___ Data provided ___
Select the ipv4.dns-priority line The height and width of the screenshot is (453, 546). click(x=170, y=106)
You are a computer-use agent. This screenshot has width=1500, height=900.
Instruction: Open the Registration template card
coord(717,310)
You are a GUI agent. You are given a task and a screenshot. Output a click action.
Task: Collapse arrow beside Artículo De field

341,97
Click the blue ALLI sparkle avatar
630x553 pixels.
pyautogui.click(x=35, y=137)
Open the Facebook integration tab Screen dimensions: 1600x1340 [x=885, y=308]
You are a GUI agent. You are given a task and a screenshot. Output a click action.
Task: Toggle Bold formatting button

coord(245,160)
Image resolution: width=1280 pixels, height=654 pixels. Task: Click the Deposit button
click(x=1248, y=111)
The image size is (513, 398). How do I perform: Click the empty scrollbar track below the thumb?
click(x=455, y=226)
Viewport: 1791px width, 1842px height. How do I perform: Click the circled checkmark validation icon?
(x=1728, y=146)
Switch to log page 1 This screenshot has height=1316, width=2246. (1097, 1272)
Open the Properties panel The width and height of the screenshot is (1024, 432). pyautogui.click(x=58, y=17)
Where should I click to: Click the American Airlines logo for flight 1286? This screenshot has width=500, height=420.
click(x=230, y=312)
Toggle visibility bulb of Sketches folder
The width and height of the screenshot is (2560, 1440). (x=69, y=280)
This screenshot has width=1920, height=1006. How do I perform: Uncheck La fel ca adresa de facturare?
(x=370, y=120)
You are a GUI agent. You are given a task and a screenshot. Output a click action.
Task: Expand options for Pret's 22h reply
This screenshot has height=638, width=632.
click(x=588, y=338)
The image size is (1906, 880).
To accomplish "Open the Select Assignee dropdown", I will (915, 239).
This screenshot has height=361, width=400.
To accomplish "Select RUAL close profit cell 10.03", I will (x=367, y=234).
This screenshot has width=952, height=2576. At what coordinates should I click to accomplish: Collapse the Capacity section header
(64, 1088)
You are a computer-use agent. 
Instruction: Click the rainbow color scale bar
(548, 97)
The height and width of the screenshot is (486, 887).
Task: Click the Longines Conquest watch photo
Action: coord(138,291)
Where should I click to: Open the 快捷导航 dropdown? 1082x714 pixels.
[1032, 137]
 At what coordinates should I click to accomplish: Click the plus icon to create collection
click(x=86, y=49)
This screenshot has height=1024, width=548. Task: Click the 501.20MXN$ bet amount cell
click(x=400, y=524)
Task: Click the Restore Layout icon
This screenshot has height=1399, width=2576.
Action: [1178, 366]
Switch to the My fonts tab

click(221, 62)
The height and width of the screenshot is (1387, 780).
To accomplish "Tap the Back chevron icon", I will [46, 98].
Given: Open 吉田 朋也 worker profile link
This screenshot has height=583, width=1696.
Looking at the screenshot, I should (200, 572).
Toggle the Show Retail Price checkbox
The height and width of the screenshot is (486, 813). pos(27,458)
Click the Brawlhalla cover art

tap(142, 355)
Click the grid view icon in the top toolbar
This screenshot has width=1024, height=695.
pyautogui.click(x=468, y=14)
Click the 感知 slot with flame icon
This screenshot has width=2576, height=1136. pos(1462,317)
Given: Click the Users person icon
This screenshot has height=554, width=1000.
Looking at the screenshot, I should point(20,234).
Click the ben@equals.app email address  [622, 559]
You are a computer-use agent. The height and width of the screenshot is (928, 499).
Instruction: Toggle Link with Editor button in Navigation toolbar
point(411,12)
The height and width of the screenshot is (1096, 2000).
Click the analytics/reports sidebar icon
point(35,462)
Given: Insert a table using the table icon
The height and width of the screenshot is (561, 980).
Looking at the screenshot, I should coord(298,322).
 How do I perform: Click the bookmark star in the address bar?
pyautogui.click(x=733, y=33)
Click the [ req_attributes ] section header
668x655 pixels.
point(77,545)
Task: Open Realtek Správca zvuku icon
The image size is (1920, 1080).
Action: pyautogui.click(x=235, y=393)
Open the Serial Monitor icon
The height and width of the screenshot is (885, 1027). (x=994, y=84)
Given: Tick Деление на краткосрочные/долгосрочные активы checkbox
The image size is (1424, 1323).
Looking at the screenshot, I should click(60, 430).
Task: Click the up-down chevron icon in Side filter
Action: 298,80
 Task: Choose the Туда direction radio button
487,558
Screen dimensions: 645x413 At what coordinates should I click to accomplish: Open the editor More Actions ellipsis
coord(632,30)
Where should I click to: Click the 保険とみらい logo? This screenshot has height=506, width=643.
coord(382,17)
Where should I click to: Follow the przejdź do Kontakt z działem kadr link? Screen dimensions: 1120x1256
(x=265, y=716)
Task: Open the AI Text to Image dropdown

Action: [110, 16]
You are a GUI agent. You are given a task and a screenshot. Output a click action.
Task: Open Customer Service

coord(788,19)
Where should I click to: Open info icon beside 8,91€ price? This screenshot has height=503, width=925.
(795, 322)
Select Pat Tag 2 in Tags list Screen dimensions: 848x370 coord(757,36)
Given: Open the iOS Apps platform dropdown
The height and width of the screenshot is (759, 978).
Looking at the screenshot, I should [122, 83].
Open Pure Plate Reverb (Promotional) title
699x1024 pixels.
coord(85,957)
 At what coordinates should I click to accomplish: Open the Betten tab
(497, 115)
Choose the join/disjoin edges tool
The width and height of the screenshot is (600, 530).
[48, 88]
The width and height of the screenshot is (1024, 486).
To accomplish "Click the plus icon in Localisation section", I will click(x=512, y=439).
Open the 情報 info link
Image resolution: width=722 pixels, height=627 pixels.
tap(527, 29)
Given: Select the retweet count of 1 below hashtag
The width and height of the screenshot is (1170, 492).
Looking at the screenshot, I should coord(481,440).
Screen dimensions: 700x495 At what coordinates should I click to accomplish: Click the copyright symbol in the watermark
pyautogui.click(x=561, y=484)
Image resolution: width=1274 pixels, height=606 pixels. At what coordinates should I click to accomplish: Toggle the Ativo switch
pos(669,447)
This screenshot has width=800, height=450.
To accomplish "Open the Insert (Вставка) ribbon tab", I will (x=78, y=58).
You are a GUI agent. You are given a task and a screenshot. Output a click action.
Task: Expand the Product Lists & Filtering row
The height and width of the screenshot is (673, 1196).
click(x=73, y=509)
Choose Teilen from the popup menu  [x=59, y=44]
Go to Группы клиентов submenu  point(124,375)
___
Copy every row above again, changing "GUI agent" to "screen agent" wherever it occurs and leaving all else unchanged.

## Response
Select the ipv4.dns-priority line The height and width of the screenshot is (453, 546). click(x=170, y=106)
You are a computer-use agent. This screenshot has width=1500, height=900.
Instruction: Open the Registration template card
coord(717,310)
You are a screen agent. You are given a task and a screenshot. Output a click action.
Task: Collapse arrow beside Artículo De field

341,97
Click the blue ALLI sparkle avatar
630x553 pixels.
pyautogui.click(x=35, y=137)
Open the Facebook integration tab Screen dimensions: 1600x1340 [x=885, y=308]
You are a screen agent. You are given a task and a screenshot. Output a click action.
Task: Toggle Bold formatting button

coord(245,160)
Image resolution: width=1280 pixels, height=654 pixels. Task: Click the Deposit button
click(x=1248, y=111)
The image size is (513, 398). How do I perform: Click the empty scrollbar track below the thumb?
click(x=455, y=226)
Viewport: 1791px width, 1842px height. How do I perform: Click the circled checkmark validation icon?
(x=1728, y=146)
Switch to log page 1 This screenshot has height=1316, width=2246. (1097, 1272)
Open the Properties panel The width and height of the screenshot is (1024, 432). pyautogui.click(x=58, y=17)
Where should I click to: Click the American Airlines logo for flight 1286? This screenshot has width=500, height=420.
click(x=230, y=312)
Toggle visibility bulb of Sketches folder
The width and height of the screenshot is (2560, 1440). (x=69, y=280)
This screenshot has width=1920, height=1006. How do I perform: Uncheck La fel ca adresa de facturare?
(x=370, y=120)
You are a screen agent. You are given a task and a screenshot. Output a click action.
Task: Expand options for Pret's 22h reply
This screenshot has height=638, width=632.
click(x=588, y=338)
The image size is (1906, 880).
To accomplish "Open the Select Assignee dropdown", I will (915, 239).
This screenshot has height=361, width=400.
To accomplish "Select RUAL close profit cell 10.03", I will (x=367, y=234).
This screenshot has width=952, height=2576. At what coordinates should I click to accomplish: Collapse the Capacity section header
(64, 1088)
You are a computer-use agent. 
Instruction: Click the rainbow color scale bar
(548, 97)
The height and width of the screenshot is (486, 887).
Task: Click the Longines Conquest watch photo
Action: coord(138,291)
Where should I click to: Open the 快捷导航 dropdown? 1082x714 pixels.
[1032, 137]
 At what coordinates should I click to accomplish: Click the plus icon to create collection
click(x=86, y=49)
This screenshot has height=1024, width=548. Task: Click the 501.20MXN$ bet amount cell
click(x=400, y=524)
Task: Click the Restore Layout icon
This screenshot has height=1399, width=2576.
Action: [1178, 366]
Switch to the My fonts tab

click(221, 62)
The height and width of the screenshot is (1387, 780).
To accomplish "Tap the Back chevron icon", I will [46, 98].
Given: Open 吉田 朋也 worker profile link
This screenshot has height=583, width=1696.
Looking at the screenshot, I should (200, 572).
Toggle the Show Retail Price checkbox
The height and width of the screenshot is (486, 813). pos(27,458)
Click the Brawlhalla cover art

tap(142, 355)
Click the grid view icon in the top toolbar
This screenshot has width=1024, height=695.
pyautogui.click(x=468, y=14)
Click the 感知 slot with flame icon
This screenshot has width=2576, height=1136. pos(1462,317)
Given: Click the Users person icon
This screenshot has height=554, width=1000.
Looking at the screenshot, I should point(20,234).
Click the ben@equals.app email address  [622, 559]
You are a computer-use agent. The height and width of the screenshot is (928, 499).
Instruction: Toggle Link with Editor button in Navigation toolbar
point(411,12)
The height and width of the screenshot is (1096, 2000).
Click the analytics/reports sidebar icon
point(35,462)
Given: Insert a table using the table icon
The height and width of the screenshot is (561, 980).
Looking at the screenshot, I should coord(298,322).
 How do I perform: Click the bookmark star in the address bar?
pyautogui.click(x=733, y=33)
Click the [ req_attributes ] section header
668x655 pixels.
point(77,545)
Task: Open Realtek Správca zvuku icon
The image size is (1920, 1080).
Action: pyautogui.click(x=235, y=393)
Open the Serial Monitor icon
The height and width of the screenshot is (885, 1027). (x=994, y=84)
Given: Tick Деление на краткосрочные/долгосрочные активы checkbox
The image size is (1424, 1323).
Looking at the screenshot, I should click(60, 430).
Task: Click the up-down chevron icon in Side filter
Action: 298,80
 Task: Choose the Туда direction radio button
487,558
Screen dimensions: 645x413 At what coordinates should I click to accomplish: Open the editor More Actions ellipsis
coord(632,30)
Where should I click to: Click the 保険とみらい logo? This screenshot has height=506, width=643.
coord(382,17)
Where should I click to: Follow the przejdź do Kontakt z działem kadr link? Screen dimensions: 1120x1256
(x=265, y=716)
Task: Open the AI Text to Image dropdown

Action: [110, 16]
You are a screen agent. You are given a task and a screenshot. Output a click action.
Task: Open Customer Service

coord(788,19)
Where should I click to: Open info icon beside 8,91€ price? This screenshot has height=503, width=925.
(795, 322)
Select Pat Tag 2 in Tags list Screen dimensions: 848x370 coord(757,36)
Given: Open the iOS Apps platform dropdown
The height and width of the screenshot is (759, 978).
Looking at the screenshot, I should [122, 83].
Open Pure Plate Reverb (Promotional) title
699x1024 pixels.
coord(85,957)
 At what coordinates should I click to accomplish: Open the Betten tab
(497, 115)
Choose the join/disjoin edges tool
The width and height of the screenshot is (600, 530).
[48, 88]
The width and height of the screenshot is (1024, 486).
To accomplish "Click the plus icon in Localisation section", I will click(x=512, y=439).
Open the 情報 info link
Image resolution: width=722 pixels, height=627 pixels.
tap(527, 29)
Given: Select the retweet count of 1 below hashtag
The width and height of the screenshot is (1170, 492).
Looking at the screenshot, I should coord(481,440).
Screen dimensions: 700x495 At what coordinates should I click to accomplish: Click the copyright symbol in the watermark
pyautogui.click(x=561, y=484)
Image resolution: width=1274 pixels, height=606 pixels. At what coordinates should I click to accomplish: Toggle the Ativo switch
pos(669,447)
This screenshot has width=800, height=450.
To accomplish "Open the Insert (Вставка) ribbon tab", I will (x=78, y=58).
You are a screen agent. You are given a task and a screenshot. Output a click action.
Task: Expand the Product Lists & Filtering row
The height and width of the screenshot is (673, 1196).
click(x=73, y=509)
Choose Teilen from the popup menu  [x=59, y=44]
Go to Группы клиентов submenu  point(124,375)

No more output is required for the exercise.